And I think most of the siblings have a feeling that, if it were us, we'd want others to keep their noses out of our business and let us run our lives the way we want.  And if I want that freedom to be an option for me, then I must help to maintain it for others.  There is an expense there, a necessary support of things I might not agree with, because once I legitimize the idea of making a judgement call, then others can do the same to me, and to everyone else.   

My brother had a responsible life for a while:  owned his own successful business, had a wife, kids, and house, collected classic cars.  The business eventually dissolved, the marriage became ugly, drugs became his only refuge, and somewhere along there he decided he'd had enough.  And he became comfortable with a different life:  reading books, locating free dinners, not really being beholden to anyone for anything.  There's rough stuff too - police pulling down tents, him getting hit by a car - but I don't think he ever wants to come within shouting distance of that old life again. 

There are days, when I wring myself dry at work just to maintain the status quo at home, that I dream about his particular brand of freedom.

What's harder to forgive is that it's hard on Mom.  She was out west recently, but he couldn't be found...that might have been the last opportunity for them to see each other before one of them dies.  But even Mom understands why the current life appeals to him:  she is sad, but not judgmental.  There is a certain type of Midwestern "charity" that she doesn't buy into with the zeal that her neighbors and church-mates do:  a belief that when a person gives charity, it is to be accepted with gratitude, regardless of whether the charity is useful, appropriate, or of any sort of quality.  These tend to be people who won't give a person on the street $20, or volunteer in any way that's the slightest bit inconvenient or thankless, but they will give a sack of old, stained clothes to Goodwill and will then feel good about themselves. 

Not to paint all Midwesterners this way, nor to say it's a purely Midwest thing, but I grew up hearing people complain about what they did for someone.  Bless Mom for being less that way...she's a bit that way, but I think we all are from time to time.  It's something I try to not do - certainly not publicly, and when I hear myself thinking it, I try to stop and analyze my thoughts.  Charity is not something that's to be done only if you get something in return, or because of any external influence.  The act of giving should speak to your own soul and tell you it was the right thing to do.   

Yay Mom for gifting us with the combination of personal independence and compassion for others.
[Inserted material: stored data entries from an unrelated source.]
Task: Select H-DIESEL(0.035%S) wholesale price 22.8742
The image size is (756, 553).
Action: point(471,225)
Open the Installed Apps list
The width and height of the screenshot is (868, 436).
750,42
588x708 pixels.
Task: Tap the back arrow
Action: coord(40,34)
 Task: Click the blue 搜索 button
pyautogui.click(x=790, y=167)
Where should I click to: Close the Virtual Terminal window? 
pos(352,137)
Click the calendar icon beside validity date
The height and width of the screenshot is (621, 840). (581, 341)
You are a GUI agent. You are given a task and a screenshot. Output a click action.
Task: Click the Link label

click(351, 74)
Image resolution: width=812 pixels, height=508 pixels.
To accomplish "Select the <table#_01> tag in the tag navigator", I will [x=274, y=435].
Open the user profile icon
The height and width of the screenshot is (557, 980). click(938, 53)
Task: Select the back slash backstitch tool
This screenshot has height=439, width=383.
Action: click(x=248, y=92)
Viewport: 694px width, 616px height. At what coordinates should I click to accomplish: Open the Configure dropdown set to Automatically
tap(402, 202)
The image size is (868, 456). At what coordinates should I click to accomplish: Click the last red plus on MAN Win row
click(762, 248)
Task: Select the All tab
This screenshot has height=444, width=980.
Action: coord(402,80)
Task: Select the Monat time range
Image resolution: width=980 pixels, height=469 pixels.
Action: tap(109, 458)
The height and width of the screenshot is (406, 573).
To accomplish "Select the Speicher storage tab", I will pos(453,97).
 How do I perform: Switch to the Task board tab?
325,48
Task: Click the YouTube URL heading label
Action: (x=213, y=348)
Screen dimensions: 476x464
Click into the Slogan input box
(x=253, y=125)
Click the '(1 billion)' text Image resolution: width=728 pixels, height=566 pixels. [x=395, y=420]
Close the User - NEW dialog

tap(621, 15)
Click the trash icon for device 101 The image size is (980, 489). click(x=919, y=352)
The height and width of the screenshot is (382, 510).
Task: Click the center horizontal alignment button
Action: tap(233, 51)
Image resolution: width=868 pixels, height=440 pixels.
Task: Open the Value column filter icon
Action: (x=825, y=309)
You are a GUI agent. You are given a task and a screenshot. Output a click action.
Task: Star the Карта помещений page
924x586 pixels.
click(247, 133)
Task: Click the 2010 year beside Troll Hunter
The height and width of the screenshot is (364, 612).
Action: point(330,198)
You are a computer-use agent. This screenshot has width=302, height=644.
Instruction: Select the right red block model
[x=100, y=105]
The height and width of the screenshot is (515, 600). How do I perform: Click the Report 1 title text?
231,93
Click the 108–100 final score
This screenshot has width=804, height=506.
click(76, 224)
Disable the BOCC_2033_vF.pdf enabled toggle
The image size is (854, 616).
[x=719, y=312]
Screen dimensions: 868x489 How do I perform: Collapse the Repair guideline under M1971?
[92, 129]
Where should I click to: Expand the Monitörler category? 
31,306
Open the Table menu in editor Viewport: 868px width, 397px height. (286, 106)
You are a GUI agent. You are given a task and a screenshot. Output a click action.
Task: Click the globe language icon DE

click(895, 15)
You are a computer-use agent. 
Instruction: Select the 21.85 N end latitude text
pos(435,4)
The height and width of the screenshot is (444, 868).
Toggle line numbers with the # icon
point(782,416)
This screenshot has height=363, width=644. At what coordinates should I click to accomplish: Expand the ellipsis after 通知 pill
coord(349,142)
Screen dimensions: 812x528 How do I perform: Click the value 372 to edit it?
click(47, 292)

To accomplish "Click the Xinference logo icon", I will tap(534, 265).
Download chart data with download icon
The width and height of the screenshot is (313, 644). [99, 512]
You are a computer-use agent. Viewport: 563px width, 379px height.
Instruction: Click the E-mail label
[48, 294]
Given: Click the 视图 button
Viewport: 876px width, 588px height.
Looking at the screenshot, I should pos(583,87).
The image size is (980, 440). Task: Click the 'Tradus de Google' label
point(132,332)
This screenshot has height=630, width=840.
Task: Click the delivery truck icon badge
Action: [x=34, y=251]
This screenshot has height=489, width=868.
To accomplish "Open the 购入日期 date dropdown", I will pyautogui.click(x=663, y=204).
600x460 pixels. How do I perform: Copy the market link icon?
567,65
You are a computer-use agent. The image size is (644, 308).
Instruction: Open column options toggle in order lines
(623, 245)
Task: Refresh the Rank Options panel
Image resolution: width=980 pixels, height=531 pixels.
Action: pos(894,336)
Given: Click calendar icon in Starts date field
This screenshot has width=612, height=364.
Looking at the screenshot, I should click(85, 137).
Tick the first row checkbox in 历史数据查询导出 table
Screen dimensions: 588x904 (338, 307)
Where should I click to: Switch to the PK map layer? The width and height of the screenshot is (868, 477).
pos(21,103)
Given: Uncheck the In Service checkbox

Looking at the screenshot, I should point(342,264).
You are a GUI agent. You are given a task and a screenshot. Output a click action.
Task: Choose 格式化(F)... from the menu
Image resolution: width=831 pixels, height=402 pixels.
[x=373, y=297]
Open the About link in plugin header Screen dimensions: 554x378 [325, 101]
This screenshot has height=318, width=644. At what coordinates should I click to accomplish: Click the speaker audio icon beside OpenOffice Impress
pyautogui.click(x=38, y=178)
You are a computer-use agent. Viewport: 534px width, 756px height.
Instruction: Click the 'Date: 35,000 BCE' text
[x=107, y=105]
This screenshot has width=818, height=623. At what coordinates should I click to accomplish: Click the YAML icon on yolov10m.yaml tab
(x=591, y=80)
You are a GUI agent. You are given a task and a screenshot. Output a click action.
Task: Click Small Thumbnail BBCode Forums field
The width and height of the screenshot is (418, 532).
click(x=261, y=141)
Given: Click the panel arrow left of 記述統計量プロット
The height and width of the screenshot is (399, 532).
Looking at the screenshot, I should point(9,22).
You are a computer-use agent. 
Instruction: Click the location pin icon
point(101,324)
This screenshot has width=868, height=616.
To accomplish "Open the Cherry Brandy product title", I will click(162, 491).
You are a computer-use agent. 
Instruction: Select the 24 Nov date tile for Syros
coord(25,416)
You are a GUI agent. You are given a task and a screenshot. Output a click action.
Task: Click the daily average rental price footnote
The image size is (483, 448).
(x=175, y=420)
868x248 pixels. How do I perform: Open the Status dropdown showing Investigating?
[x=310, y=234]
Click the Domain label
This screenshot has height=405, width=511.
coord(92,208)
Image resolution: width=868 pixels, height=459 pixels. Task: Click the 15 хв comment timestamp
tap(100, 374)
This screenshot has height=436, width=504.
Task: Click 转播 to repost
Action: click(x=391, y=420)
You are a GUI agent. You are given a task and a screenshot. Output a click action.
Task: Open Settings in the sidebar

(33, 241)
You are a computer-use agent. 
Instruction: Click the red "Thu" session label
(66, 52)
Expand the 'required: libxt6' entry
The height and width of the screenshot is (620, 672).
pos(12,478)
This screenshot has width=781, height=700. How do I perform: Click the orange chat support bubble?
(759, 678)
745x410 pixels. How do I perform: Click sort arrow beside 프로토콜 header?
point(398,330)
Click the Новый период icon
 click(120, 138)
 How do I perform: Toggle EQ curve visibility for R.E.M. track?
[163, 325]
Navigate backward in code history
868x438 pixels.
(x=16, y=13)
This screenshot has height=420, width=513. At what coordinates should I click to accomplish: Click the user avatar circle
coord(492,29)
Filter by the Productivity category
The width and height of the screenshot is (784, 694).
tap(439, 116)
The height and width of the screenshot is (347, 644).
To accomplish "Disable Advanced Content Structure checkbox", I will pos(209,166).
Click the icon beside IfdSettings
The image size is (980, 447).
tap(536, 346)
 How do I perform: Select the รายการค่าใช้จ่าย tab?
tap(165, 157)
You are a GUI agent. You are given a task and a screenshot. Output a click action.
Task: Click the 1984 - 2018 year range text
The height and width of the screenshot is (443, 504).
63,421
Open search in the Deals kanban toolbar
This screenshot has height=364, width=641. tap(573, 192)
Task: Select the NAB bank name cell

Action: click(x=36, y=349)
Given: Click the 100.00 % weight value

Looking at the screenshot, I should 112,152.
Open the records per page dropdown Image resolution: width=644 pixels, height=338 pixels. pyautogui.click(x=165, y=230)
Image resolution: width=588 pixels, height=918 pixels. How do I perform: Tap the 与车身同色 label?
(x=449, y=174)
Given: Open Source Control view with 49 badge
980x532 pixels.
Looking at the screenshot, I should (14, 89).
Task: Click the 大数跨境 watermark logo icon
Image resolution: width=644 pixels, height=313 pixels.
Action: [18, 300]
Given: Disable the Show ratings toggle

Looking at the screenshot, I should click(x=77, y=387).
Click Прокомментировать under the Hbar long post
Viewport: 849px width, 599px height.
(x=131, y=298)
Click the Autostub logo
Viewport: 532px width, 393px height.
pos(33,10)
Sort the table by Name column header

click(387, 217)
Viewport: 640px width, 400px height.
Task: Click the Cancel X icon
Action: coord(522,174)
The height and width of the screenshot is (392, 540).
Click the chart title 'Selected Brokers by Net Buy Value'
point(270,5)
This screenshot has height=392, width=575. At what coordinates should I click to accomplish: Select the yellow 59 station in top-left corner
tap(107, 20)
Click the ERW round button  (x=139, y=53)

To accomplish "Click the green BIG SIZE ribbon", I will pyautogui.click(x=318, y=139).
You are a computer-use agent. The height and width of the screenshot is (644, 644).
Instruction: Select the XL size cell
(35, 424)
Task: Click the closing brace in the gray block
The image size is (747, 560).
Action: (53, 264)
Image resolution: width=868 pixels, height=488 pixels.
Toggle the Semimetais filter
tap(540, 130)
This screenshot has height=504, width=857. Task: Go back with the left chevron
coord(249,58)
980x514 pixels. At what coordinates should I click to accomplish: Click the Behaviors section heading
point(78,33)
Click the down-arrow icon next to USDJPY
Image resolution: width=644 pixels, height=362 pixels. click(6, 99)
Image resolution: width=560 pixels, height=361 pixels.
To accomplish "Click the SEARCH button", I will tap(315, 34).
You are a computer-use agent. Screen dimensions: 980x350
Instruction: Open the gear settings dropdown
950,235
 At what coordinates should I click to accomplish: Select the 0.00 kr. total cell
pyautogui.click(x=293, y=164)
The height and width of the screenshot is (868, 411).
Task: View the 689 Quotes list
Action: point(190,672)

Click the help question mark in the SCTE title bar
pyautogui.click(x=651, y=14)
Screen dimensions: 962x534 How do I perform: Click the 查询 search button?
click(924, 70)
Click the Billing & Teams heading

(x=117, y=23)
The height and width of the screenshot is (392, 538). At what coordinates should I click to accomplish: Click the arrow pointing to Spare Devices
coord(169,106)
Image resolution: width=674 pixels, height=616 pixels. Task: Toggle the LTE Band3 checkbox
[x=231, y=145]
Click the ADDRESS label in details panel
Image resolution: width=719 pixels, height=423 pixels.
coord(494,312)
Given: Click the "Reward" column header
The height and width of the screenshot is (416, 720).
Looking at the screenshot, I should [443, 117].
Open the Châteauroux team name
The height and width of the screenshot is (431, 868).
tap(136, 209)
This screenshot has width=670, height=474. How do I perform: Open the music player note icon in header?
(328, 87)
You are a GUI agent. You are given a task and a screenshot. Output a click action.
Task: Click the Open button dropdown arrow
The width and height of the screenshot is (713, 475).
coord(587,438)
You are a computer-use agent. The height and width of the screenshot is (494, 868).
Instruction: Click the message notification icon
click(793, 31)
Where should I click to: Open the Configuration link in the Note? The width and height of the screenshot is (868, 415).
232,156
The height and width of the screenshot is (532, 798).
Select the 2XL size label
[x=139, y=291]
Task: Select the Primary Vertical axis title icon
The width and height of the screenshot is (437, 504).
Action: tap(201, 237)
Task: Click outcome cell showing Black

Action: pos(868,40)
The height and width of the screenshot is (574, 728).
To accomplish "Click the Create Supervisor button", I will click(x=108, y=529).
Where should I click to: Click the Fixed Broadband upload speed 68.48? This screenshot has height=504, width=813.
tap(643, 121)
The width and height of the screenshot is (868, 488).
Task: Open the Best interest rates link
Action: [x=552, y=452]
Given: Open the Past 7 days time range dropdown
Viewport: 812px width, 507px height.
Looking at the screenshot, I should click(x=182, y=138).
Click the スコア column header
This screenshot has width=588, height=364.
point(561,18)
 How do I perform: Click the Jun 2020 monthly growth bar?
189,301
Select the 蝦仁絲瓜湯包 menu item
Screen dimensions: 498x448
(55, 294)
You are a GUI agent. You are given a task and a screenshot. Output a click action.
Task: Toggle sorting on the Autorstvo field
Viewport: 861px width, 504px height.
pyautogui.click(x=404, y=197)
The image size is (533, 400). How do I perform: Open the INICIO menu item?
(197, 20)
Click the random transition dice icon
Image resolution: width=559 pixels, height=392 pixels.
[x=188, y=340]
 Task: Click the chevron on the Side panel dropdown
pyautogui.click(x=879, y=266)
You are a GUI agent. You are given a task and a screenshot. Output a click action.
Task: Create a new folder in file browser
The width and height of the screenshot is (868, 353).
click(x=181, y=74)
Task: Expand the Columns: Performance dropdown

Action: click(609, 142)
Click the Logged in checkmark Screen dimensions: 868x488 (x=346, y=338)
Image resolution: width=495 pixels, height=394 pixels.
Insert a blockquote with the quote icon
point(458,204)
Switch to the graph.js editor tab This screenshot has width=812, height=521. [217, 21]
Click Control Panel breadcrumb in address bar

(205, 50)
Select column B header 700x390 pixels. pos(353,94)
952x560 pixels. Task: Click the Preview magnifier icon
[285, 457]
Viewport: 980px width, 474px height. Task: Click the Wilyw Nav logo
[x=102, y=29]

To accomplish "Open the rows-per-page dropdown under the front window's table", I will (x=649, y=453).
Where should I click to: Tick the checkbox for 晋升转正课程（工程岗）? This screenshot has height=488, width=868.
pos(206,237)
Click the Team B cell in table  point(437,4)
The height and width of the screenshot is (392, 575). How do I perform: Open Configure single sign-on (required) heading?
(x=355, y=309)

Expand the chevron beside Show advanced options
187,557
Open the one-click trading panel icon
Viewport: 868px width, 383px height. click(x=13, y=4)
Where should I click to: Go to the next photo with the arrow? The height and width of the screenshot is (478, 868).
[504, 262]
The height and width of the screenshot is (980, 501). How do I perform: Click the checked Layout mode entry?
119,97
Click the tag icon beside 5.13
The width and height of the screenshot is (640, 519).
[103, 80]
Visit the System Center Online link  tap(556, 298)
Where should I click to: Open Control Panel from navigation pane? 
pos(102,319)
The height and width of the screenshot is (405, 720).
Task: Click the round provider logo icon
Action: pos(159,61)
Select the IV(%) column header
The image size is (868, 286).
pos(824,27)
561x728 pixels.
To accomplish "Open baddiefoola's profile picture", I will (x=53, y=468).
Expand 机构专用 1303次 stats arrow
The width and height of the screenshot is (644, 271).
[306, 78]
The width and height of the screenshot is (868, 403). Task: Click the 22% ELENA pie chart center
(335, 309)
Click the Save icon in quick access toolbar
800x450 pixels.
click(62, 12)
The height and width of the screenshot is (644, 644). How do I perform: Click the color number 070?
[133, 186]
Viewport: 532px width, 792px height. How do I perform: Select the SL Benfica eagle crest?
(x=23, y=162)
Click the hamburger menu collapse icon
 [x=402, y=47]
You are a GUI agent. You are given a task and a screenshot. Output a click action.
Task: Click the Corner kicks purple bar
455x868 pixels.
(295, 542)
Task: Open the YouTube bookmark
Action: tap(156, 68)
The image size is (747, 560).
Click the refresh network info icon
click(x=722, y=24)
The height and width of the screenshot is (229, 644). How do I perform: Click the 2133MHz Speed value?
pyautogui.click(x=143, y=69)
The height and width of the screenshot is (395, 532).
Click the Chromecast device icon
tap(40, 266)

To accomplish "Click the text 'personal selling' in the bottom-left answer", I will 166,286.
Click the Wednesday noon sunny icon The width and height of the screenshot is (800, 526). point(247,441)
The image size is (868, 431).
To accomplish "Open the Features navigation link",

My brother's situation doesn't define my philosophy - that's been pretty well established for more than two decades, and probably has a lot to do with unconsciously picking up on Mom's approach to charity - but it's an example that I need to take into account when I consider my actions.  If my brother stopped me in the street and asked for $20, would I give it to him, knowing he would very likely use it for drugs and alcohol and not, for example, to call Mom?  Probably - even though the family would not all be on the same page with that.  He's family, though, and family obligations are a bit more complex - I have Mom to consider too.  So I'd try to hang some qualifications on it - staying at a place and staying sober for a while, giving Mom a call, something like that.  But if he balked then I'd give him the money and a hug and ask him to be safe.